• _PROBLEM 1_:
Answer these from the post about the IPCC report:
(a) For how long has the writer been working on climate change issues?
(b) Executives from which two companies were among the report's authors?
(c) How many children does the writer have?
• _PROBLEM 2_: Retype the post about the IPCC report from "I’ve spent the" up to and including "pretty much everything.", keeping every character unchanged.

* start SUPPLIED PASSAGE *

I’ve spent the past few days in a daze, perusing the masses of responses to the the IPCC report on pathways to 1.5C  Most focus on the “dire warning” and refer to it as a “wake up call”. Which seems odd given that the IPCC has been warning of all these impacts for decades by now…. It is not “news” and apparently we still have not woken up!  Many responses point to the upbeat notion that is conveyed, that there is still time to achieve the Paris Agreed goal of limiting global warming to 2 degrees C, and even the far better goal of 1.5 degree C is “achievable” albeit only with a rapid and monumental global transformation of pretty much everything.

Hallelujah!  There is still hope.

But i do not FEEL hopeful. I have personally been engaged in working on climate change issues for two decades. I have been to the UN negotiations, and also out in the streets getting arrested at protests.  I have worked hard long hours to understand the technical aspects of climate change, and the proposed solutions, real and false. I have written and spoken about various aspects of climate change and policy over and over again.  I was among those who peer reviewed this IPCC report. I commented on this and that, made suggestions for literature to review. I complained about the fact that including “overshoot” in models, and assuming burning trees for bioenergy and capturing and burying the carbon emissions (BECCS) will remove the excess greenhouse gas from the atmosphere sometime in the future is mistaken and irresponsible.  And I complained that absurdly, among the authors of the report were executives from Exxon and Saudi Aramco.

Now, as the report is released, I find that I cannot muster a coherent technical scientist sort of response. I feel hopeless, not hopeful.  It has been made clear to me in no uncertain terms by friends and colleagues that I should act hopeful even if I see no reason to be hopeful.  Being hopeless is taboo. It invites inaction and disempowerment. And it is no fun at all!

I want to believe my hopelessness is at least brazenly realistic and impeccably honest.  Being realistic however leaves me tremendously sad. Because I love this earth and all of her fabulous and diverse life. It is such a unique and precious place that we inhabit – the only earth of its’ kind, ever, anywhere, blanketed in the most miraculous life forms. I know that Earth is old and wise and will carry on without us in spite of whatever harms we inflict.  But I have two children, who will face the full magnitude of climate change during their lifetimes. They may not carry on. Their future is among the most unbearable of losses to contemplate.

What has been lost already is no secret and it is not “news” – from climate change induced floods, droughts and wildfires, the pollution of rivers and acidification of oceans, the destruction of forests and wetlands, the demise of island nations and indigenous peoples and cultures, the extinction of species, the dissappearance of the elephants and whales, bird species by the dozens, rare and beautiful plants and animals that simply cannot survive the changes and our abuses.  They are the voiceless ones who have no rights, and will dissappear, largely unnoticed as we thoughtlessly dawdle.

What we are witnessing so far is only the beginning. The IPCC reports to us in dry and technical terms the impacts we face if we fail to take action.  The word IF in that sentence implies hope – there is still a chance that we WILL take action. If? Who? When?

It begs the question: if this new report is really a “wake up call” then how can we get up tomorrow morning and get dressed and go about our business?  Will we carry on just like always, driving to work, shopping and consuming. Flying around the globe eating great piles of meat and burning through energy and materials like there’s no tomorrow?  Even knowing that our kids and all of life will suffer terribly as a result? Will we come home in the evening bleary eyed and yawningly observe the news reports describing how tens of thousands of people and most of the diversity of life on earth is drowning, burning, starving and being painfully displaced.  And will we then turn out the lights, go to bed and do the same thing over again the next morning?

* end SUPPLIED PASSAGE *
* start DATA LINES *

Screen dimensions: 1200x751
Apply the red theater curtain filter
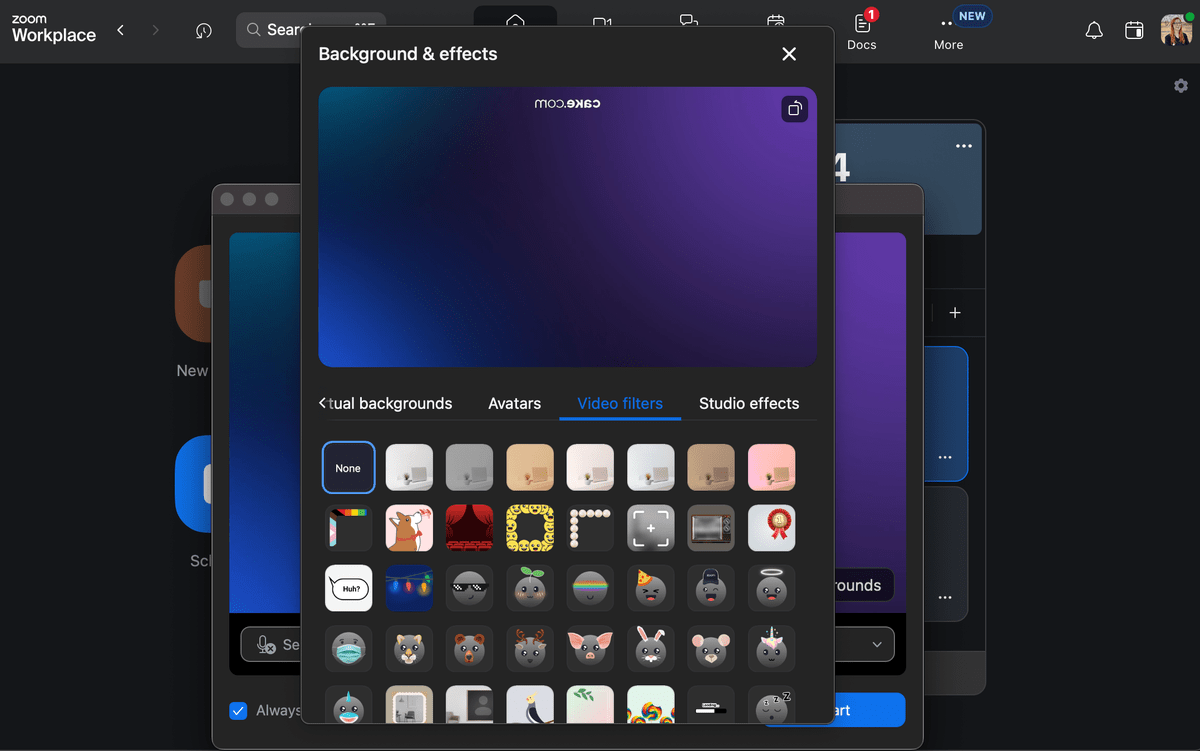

* end DATA LINES *

• _FULL RESPONSE 1_:
(a) Two decades.
(b) Exxon and Saudi Aramco.
(c) Two.

• _FULL RESPONSE 2_:
I’ve spent the past few days in a daze, perusing the masses of responses to the the IPCC report on pathways to 1.5C  Most focus on the “dire warning” and refer to it as a “wake up call”. Which seems odd given that the IPCC has been warning of all these impacts for decades by now…. It is not “news” and apparently we still have not woken up!  Many responses point to the upbeat notion that is conveyed, that there is still time to achieve the Paris Agreed goal of limiting global warming to 2 degrees C, and even the far better goal of 1.5 degree C is “achievable” albeit only with a rapid and monumental global transformation of pretty much everything.